▶ [Exercise data]:
= = = =
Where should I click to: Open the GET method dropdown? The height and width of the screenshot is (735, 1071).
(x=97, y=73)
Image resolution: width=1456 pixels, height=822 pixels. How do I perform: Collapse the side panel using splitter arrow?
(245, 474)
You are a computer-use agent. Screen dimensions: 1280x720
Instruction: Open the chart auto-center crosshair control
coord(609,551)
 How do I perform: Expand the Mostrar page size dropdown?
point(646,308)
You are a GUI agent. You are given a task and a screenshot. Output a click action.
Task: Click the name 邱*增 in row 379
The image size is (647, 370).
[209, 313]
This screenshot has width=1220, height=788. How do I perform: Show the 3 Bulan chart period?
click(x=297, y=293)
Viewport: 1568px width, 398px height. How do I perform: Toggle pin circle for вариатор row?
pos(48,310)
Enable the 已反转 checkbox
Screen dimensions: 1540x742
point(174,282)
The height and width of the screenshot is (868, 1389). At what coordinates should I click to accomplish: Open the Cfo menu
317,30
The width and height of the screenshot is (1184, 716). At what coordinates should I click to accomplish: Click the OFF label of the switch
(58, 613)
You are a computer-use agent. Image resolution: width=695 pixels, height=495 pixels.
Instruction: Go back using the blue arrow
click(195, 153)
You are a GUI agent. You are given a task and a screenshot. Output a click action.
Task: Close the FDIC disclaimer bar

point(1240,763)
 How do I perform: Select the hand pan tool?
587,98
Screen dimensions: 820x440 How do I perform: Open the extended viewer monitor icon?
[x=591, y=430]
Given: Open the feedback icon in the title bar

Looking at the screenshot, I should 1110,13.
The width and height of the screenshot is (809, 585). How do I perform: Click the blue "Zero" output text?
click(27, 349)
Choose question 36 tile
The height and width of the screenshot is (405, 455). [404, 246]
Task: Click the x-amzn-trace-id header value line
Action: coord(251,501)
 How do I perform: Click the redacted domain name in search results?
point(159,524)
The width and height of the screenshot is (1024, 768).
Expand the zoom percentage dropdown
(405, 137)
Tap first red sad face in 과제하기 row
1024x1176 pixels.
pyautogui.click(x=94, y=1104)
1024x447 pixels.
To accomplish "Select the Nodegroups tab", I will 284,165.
= = = =
▶ [What needs to be done]:
Return only what runs from the line containing "Expand the zoom percentage dropdown" to the last line of the records above, both ends included, exactly as written.

▶ [Response area]:
Expand the zoom percentage dropdown
(405, 137)
Tap first red sad face in 과제하기 row
1024x1176 pixels.
pyautogui.click(x=94, y=1104)
1024x447 pixels.
To accomplish "Select the Nodegroups tab", I will 284,165.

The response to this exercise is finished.